The episodes in the series are characterized by notable attempts to admit discriminatory carceral procedures.
Brooklyn Nine-nine had a 2017 episode broadcasted called the “Moo Moo“, which focused on NYPD lieutenant Terry (Terry Crews), racially harassed and hazed by a beat officer in the area, following an earlier wave of demonstrations in 2016, following the deaths by cops from Alton Sterling and Philando Castile. The event has given rise to a dispute between Captain Holt and Lieutenant Jeffords, both Black members of the squad, regarding whether Terry is going to file a complaint or, as Holt first recommends, if Terry should hold off his complaint, which would also bring change but that would occur slowly.
Rosa’s coming out episode was a gem too and Jake was a supportive friend throughout. Coming out to your parents as a bisexual it’s quite a big deal and the show dealt with it in a very smart manner. Not everything went in a fairy-tale fashion. Her parents were initially taken aback, wanted to talk her out of it, telling her it was just a phase – the usual. The episode was neatly summed up by Holt when they visit Rosa on game-night and assured her that it can sometimes be scary but every time someone steps up and tells who they really are, the world becomes a better place.
The marriage and relationship that Jake and Amy maintain teach a lot about how the institution of marriage could be redefined in a more welcoming manner. Jake is understanding and supports Amy no matter how weirdly nerdy she behaves and Amy loves her slightly childish husband more than ever. There is an episode named he said she said which focuses on how the world and the workplace are so very different for men and women. There could not have been a better duo to lead the episode than Jake and Amy. The last season of the show adds to this wholesome responsible marriage of the two best detectives of the NYPD.
The Pontiac Bandit (aka Doug Judy) returns in an episode that offers his character a humorous send-off, which was well-deserving for our beloved repeat offender. In his regular run of punching bag moments, Boyle gains a couple of surprising triumphs. As a relationship Amy and Jake’s chemistry stay as wholesome as ever (the show depicts them as pleasant co-workers in a friendly romantic relationship that does not tamper with their jobs which I feel is a smart bet and the team maneuvers that perfectly).
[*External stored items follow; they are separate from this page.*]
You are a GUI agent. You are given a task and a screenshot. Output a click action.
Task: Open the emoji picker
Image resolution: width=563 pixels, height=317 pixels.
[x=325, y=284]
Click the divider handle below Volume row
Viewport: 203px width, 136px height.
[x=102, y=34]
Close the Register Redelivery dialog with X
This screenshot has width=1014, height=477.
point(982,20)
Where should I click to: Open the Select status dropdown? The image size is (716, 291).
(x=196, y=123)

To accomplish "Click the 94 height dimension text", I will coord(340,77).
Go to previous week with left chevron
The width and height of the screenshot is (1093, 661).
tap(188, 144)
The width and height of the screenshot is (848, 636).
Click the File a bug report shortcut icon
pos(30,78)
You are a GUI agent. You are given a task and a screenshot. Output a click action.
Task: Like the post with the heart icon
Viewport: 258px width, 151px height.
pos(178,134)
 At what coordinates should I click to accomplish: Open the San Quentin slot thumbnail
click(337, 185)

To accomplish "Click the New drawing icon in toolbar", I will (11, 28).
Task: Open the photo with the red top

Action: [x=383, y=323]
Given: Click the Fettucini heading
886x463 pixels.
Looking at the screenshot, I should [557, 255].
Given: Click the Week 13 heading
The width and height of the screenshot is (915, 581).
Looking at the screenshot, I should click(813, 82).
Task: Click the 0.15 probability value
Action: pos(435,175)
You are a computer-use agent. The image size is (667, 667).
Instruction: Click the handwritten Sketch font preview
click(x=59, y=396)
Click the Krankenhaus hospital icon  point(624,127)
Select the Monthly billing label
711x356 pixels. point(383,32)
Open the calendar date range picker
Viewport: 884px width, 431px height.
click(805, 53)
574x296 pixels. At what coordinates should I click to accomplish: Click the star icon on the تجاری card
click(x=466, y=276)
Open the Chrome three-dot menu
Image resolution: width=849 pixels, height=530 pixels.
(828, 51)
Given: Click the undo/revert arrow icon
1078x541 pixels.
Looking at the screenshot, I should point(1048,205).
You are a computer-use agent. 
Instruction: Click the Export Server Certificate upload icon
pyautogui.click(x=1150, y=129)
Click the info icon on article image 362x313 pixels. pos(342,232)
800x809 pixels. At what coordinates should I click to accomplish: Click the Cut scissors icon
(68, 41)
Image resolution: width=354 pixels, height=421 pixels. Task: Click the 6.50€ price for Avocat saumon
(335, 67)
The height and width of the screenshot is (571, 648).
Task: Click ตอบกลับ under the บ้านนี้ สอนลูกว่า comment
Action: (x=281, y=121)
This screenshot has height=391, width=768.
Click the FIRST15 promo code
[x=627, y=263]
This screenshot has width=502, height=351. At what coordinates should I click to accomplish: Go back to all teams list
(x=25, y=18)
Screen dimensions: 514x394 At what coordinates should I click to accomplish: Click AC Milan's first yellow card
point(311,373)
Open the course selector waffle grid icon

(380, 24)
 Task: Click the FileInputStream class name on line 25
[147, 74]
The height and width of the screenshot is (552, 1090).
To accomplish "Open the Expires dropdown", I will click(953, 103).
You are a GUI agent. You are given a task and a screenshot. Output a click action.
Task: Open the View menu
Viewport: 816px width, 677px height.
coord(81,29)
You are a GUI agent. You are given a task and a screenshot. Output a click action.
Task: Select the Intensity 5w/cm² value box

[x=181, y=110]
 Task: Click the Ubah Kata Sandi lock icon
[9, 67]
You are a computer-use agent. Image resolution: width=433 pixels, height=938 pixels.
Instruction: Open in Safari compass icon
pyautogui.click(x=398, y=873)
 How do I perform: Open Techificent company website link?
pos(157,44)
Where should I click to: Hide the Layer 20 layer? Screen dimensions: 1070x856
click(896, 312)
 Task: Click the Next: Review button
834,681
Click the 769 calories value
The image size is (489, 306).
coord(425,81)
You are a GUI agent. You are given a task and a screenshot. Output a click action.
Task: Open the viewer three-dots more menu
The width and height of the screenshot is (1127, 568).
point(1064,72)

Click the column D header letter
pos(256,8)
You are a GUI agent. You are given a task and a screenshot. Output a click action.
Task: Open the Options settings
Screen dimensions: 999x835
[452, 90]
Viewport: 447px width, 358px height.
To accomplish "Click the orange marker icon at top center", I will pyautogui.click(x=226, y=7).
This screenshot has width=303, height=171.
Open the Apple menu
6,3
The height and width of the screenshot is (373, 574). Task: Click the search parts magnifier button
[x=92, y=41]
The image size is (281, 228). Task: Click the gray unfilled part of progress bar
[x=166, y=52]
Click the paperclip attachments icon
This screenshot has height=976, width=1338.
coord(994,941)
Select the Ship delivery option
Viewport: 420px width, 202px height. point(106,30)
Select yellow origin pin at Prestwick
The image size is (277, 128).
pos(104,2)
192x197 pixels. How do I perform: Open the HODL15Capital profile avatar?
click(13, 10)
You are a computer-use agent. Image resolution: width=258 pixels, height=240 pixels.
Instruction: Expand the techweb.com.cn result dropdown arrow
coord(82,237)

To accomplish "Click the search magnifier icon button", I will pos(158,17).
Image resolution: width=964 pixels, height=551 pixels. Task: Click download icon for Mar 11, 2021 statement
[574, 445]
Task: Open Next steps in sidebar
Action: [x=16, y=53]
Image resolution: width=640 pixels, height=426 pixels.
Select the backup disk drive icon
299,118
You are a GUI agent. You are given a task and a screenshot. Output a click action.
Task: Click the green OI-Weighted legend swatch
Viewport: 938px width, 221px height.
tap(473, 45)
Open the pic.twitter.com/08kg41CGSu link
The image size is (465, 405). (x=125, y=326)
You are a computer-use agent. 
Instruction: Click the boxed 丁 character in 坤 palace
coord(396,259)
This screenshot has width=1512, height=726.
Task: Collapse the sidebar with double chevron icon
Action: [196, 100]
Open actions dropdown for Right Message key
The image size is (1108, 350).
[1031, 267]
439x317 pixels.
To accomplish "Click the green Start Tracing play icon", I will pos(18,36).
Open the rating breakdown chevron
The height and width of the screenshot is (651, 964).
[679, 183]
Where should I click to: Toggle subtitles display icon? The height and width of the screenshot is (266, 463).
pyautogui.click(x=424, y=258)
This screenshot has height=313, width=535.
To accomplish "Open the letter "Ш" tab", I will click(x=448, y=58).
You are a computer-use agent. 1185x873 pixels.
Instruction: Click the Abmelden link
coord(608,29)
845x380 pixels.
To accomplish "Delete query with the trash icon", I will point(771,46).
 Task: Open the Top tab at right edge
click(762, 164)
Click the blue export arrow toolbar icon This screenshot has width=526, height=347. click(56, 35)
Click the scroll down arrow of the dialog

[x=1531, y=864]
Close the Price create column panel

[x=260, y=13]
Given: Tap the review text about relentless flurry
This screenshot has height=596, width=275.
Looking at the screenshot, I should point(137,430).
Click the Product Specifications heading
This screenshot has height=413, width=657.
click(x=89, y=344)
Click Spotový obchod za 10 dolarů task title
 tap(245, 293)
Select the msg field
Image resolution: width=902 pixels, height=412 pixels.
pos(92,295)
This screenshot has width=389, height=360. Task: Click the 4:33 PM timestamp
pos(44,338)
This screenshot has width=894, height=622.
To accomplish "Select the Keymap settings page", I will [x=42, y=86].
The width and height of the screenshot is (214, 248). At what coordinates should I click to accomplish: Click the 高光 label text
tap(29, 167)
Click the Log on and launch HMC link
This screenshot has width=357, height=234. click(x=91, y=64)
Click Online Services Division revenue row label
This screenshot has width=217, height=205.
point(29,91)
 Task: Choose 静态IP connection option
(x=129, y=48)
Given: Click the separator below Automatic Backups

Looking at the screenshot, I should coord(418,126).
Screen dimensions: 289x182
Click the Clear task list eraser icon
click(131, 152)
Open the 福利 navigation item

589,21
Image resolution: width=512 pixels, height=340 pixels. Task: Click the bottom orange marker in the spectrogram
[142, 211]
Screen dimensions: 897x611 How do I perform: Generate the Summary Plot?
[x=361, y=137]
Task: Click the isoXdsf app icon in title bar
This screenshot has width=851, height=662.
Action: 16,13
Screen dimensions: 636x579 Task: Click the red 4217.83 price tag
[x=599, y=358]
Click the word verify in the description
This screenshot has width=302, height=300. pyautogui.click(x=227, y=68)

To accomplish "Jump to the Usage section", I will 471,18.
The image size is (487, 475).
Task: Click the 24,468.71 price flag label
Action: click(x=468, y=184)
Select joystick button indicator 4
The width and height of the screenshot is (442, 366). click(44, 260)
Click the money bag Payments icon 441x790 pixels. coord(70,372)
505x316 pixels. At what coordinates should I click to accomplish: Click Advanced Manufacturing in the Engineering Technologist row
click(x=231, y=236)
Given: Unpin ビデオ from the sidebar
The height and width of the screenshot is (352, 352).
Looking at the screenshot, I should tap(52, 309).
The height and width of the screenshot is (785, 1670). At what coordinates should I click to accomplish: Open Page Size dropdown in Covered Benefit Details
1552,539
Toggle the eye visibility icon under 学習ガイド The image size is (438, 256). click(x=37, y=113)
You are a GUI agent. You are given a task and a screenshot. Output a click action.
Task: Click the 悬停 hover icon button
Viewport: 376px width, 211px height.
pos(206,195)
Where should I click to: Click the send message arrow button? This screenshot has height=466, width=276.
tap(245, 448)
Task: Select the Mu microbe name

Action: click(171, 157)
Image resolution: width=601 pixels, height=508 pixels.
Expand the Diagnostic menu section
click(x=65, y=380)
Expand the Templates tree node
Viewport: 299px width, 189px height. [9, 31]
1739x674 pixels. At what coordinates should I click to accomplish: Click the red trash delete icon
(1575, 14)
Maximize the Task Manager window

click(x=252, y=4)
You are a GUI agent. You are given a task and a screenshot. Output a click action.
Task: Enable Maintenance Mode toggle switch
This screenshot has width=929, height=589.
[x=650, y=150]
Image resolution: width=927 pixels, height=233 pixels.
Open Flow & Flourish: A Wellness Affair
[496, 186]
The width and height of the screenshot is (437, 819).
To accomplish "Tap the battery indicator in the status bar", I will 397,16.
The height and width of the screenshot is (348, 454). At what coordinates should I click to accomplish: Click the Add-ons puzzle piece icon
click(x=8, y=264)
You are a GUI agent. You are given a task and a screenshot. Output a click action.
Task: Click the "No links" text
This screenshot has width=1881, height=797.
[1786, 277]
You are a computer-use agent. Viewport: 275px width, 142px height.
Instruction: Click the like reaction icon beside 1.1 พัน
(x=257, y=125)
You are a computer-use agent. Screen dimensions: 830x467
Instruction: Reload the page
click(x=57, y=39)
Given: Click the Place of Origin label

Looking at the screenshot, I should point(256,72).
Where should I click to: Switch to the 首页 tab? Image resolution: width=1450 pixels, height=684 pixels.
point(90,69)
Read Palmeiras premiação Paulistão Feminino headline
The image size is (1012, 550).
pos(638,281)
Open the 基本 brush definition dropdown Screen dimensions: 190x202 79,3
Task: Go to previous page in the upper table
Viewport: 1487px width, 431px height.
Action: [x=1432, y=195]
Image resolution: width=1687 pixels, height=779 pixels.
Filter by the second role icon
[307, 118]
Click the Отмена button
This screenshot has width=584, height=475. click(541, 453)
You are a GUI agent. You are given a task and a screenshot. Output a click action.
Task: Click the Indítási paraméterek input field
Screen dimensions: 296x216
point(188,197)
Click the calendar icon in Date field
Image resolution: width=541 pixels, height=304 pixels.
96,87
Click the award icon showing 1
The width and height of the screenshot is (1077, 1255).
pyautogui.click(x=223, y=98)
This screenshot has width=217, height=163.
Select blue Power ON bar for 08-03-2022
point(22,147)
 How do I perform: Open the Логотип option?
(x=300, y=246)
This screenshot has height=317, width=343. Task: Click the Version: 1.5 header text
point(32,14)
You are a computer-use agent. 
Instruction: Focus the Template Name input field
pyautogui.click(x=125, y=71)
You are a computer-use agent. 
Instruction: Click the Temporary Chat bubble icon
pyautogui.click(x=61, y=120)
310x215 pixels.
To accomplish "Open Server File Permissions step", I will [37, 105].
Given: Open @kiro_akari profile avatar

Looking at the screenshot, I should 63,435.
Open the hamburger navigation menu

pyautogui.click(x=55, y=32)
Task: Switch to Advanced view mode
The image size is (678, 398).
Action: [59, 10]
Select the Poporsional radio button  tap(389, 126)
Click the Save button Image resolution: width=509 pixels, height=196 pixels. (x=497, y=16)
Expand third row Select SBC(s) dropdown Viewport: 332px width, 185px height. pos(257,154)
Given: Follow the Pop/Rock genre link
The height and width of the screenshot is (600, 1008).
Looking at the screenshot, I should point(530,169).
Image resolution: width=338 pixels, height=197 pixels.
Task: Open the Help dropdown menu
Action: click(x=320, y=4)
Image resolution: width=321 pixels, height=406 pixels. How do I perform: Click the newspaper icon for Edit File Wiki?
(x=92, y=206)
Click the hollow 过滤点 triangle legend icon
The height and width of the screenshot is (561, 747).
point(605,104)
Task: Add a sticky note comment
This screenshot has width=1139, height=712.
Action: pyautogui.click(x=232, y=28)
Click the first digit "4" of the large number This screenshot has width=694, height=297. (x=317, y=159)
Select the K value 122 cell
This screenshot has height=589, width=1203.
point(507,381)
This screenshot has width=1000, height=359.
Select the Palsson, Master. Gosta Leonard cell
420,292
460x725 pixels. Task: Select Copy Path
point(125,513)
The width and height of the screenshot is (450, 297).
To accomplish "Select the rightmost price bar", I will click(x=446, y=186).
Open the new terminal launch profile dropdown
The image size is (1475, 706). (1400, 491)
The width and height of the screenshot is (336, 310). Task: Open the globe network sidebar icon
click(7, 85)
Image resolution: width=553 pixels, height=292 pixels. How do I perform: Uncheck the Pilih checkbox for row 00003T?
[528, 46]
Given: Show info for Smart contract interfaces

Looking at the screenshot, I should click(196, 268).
It is good to see that a sitcom that has given us some real good laughs through the years has got the chance to take a course of its own – to get the crowd more conscious of what certain cop-shows try to sell to the people, putting the cops on a high pedestal.
Obviously, the series has its own fair share of loopholes. There might be times when you might feel that the characters got off easy. Well, comedies tend to forgive the characters, while tragedies go through to the end, showing exactly how devastating the consequences of the character’s actions could be. So, too much negativity and seriousness would have destroyed the essence of the series. But all in all, the show does a great job at handling an array of contemporary issues, and more importantly, show cops as humans equipped with their share of flaws and never for once try to hide the problems of the judicial system.
You can find the series on Netflix. Totally worth a watch!